Stored data entries:
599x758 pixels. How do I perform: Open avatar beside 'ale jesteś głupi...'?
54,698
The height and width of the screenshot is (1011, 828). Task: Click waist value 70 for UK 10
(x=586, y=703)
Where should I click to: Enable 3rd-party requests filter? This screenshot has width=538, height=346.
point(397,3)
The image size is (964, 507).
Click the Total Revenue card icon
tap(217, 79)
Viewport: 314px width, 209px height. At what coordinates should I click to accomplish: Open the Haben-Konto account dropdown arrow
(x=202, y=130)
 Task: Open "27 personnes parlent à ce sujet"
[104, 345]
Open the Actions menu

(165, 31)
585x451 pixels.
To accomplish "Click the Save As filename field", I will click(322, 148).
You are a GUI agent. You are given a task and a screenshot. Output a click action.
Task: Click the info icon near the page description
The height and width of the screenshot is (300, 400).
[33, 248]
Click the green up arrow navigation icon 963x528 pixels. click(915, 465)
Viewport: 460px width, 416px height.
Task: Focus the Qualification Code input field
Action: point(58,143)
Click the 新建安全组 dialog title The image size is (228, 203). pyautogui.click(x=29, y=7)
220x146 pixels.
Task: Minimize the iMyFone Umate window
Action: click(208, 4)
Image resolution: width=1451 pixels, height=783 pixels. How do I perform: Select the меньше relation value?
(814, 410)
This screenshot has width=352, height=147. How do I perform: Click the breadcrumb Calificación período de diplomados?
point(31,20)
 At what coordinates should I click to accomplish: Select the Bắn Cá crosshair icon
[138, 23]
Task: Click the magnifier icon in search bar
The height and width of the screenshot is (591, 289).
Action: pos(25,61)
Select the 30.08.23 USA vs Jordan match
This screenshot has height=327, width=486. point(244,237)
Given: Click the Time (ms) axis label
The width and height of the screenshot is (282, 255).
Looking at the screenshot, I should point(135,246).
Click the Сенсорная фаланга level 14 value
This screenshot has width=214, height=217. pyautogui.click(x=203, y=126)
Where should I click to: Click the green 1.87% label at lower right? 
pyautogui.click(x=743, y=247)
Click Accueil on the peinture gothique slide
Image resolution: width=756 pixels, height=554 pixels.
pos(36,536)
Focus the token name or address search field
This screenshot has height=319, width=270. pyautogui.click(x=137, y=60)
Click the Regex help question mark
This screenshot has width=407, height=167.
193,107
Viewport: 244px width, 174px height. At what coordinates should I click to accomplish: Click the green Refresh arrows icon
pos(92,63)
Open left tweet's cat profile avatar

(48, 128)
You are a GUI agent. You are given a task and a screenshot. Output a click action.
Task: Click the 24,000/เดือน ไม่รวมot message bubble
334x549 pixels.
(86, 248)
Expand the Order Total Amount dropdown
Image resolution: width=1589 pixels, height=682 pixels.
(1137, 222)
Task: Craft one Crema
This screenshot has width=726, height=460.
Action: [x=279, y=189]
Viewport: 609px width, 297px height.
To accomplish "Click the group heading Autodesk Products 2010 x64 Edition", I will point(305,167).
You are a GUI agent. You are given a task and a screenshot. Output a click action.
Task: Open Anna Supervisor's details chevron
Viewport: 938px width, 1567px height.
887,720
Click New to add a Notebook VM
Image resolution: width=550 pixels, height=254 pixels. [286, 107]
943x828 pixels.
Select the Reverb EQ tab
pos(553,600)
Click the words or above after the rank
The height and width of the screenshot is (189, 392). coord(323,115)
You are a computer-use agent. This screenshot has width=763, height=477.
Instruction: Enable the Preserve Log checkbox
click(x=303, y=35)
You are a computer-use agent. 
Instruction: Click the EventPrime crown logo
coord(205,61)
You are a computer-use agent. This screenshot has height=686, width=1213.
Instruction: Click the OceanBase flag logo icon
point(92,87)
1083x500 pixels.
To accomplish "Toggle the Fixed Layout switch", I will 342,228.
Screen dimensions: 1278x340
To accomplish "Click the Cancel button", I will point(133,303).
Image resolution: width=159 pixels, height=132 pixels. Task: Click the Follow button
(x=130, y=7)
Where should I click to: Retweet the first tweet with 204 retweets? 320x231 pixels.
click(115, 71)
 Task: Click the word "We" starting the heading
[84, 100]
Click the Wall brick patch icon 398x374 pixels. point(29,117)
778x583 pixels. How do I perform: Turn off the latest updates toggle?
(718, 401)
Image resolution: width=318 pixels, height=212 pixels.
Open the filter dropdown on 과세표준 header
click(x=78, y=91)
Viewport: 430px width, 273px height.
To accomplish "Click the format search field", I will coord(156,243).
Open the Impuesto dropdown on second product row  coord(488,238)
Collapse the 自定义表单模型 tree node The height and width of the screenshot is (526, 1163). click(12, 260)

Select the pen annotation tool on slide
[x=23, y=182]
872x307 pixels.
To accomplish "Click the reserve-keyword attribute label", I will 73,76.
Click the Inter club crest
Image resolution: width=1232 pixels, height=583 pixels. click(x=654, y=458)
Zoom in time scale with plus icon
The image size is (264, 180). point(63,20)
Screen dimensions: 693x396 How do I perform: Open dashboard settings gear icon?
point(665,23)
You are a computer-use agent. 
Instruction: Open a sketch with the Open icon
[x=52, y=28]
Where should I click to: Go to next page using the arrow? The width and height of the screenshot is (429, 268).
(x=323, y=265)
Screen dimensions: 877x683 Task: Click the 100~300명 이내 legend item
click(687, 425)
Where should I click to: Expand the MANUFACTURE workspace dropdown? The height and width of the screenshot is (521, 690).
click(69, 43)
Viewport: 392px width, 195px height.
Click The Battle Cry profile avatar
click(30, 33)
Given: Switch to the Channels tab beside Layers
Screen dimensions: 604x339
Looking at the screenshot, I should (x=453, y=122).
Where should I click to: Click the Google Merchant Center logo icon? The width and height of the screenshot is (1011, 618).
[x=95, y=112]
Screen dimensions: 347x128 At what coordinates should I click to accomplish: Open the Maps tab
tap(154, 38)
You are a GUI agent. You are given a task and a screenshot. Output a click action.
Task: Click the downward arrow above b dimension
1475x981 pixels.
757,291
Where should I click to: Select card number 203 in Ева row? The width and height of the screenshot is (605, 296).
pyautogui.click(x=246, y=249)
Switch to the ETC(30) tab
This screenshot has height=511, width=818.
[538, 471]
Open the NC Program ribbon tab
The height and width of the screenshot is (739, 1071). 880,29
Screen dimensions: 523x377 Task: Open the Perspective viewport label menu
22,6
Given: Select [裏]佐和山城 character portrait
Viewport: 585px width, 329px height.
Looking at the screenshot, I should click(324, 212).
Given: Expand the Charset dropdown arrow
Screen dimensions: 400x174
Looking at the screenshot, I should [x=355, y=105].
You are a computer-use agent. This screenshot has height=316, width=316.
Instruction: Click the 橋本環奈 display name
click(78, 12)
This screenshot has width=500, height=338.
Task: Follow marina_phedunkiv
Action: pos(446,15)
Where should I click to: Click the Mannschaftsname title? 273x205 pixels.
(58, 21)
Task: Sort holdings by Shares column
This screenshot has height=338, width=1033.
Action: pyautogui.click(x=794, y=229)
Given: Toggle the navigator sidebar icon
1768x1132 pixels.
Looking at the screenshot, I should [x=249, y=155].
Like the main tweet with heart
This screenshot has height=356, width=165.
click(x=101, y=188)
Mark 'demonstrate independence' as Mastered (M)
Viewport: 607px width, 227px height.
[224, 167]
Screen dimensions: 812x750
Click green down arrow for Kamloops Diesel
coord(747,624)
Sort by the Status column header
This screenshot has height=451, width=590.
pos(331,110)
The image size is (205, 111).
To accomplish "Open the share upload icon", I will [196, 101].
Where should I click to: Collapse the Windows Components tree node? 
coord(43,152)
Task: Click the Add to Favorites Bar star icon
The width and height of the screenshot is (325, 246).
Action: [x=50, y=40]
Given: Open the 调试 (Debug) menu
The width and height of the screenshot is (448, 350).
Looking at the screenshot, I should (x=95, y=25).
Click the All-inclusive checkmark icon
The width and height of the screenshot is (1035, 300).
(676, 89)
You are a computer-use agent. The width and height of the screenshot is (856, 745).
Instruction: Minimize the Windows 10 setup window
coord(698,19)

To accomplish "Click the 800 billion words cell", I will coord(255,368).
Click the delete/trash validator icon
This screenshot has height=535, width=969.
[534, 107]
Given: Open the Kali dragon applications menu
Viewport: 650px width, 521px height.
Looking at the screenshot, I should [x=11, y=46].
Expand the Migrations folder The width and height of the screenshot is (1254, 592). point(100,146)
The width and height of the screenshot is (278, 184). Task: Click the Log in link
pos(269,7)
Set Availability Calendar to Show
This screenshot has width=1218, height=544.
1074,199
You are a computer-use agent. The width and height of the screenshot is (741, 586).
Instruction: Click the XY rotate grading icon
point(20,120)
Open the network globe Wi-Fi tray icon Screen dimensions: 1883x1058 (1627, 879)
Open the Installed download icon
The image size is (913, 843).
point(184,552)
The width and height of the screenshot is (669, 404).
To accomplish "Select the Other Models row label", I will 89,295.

> **What is being asked**
Both end lines included, restate word for word the lines above from the line with "Task: Open Anna Supervisor's details chevron" to the line with "Click the Wall", and nothing else.

> **Exercise solution**
Task: Open Anna Supervisor's details chevron
Viewport: 938px width, 1567px height.
887,720
Click New to add a Notebook VM
Image resolution: width=550 pixels, height=254 pixels. [286, 107]
943x828 pixels.
Select the Reverb EQ tab
pos(553,600)
Click the words or above after the rank
The height and width of the screenshot is (189, 392). coord(323,115)
You are a computer-use agent. This screenshot has width=763, height=477.
Instruction: Enable the Preserve Log checkbox
click(x=303, y=35)
You are a computer-use agent. 
Instruction: Click the EventPrime crown logo
coord(205,61)
You are a computer-use agent. This screenshot has height=686, width=1213.
Instruction: Click the OceanBase flag logo icon
point(92,87)
1083x500 pixels.
To accomplish "Toggle the Fixed Layout switch", I will 342,228.
Screen dimensions: 1278x340
To accomplish "Click the Cancel button", I will point(133,303).
Image resolution: width=159 pixels, height=132 pixels. Task: Click the Follow button
(x=130, y=7)
Where should I click to: Retweet the first tweet with 204 retweets? 320x231 pixels.
click(115, 71)
 Task: Click the word "We" starting the heading
[84, 100]
Click the Wall brick patch icon 398x374 pixels. point(29,117)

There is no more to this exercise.